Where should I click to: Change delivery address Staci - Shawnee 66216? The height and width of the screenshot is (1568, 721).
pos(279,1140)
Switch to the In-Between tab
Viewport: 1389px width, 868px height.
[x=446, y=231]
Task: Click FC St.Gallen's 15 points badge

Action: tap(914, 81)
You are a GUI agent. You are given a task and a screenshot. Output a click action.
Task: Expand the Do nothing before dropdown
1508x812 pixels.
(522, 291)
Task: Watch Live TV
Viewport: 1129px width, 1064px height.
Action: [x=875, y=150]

* ASSIGNMENT *
Exactly the lines from the one containing "You are a GUI" to the final line of the entries must be restated, and no others.

* THE COMPLETED TASK *
You are a GUI agent. You are given a task and a screenshot. Output a click action.
Task: Expand the Do nothing before dropdown
1508x812 pixels.
(522, 291)
Task: Watch Live TV
Viewport: 1129px width, 1064px height.
Action: [x=875, y=150]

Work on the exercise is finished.